## Material for the task
*** Block opens ***

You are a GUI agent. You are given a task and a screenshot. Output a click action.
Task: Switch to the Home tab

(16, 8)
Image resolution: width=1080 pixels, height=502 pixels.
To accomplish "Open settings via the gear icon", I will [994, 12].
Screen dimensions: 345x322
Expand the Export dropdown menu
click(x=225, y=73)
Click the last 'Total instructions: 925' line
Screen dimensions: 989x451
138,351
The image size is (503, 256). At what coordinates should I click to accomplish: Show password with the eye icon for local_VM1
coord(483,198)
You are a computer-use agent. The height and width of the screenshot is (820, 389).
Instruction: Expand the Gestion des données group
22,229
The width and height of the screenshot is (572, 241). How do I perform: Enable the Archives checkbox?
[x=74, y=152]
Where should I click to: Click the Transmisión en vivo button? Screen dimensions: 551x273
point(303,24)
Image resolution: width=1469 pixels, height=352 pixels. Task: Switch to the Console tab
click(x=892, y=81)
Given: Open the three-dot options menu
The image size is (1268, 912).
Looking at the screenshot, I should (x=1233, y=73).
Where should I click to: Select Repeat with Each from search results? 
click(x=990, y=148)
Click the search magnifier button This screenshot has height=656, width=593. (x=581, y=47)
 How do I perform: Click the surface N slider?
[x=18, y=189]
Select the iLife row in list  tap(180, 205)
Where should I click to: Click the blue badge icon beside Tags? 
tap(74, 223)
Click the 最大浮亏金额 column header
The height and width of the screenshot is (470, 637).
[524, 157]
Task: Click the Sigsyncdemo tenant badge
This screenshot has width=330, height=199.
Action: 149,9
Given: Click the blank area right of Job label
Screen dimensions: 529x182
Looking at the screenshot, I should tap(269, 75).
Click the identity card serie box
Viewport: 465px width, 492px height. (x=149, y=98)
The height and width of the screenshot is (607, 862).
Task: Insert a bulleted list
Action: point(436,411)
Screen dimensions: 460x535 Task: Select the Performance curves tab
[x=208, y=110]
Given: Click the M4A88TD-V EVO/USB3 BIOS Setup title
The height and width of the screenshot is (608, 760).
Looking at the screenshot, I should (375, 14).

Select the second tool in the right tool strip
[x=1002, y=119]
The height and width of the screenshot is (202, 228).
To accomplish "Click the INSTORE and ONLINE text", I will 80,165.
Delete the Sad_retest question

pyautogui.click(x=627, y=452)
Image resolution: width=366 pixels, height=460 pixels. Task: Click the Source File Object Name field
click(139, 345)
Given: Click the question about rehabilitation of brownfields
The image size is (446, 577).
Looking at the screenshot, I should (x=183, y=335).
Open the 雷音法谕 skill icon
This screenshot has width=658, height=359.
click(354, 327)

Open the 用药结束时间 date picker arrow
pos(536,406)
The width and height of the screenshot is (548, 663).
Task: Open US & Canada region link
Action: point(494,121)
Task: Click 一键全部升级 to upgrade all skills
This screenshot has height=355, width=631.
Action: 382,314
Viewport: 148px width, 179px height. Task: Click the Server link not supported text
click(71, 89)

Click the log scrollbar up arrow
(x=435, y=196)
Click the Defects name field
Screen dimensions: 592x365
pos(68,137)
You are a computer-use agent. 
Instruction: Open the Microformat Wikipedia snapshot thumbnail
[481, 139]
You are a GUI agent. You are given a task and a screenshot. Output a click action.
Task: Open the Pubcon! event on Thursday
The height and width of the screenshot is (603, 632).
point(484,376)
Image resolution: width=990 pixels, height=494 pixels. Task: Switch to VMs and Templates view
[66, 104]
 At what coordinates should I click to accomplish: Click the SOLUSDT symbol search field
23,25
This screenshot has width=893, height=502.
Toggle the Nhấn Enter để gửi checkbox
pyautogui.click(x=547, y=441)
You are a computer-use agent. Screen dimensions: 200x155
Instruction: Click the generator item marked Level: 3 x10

*** Block closes ***

## The problem
Go line by line through the material and count the lines holding the word "agent". State only the total.

## Output of the task
5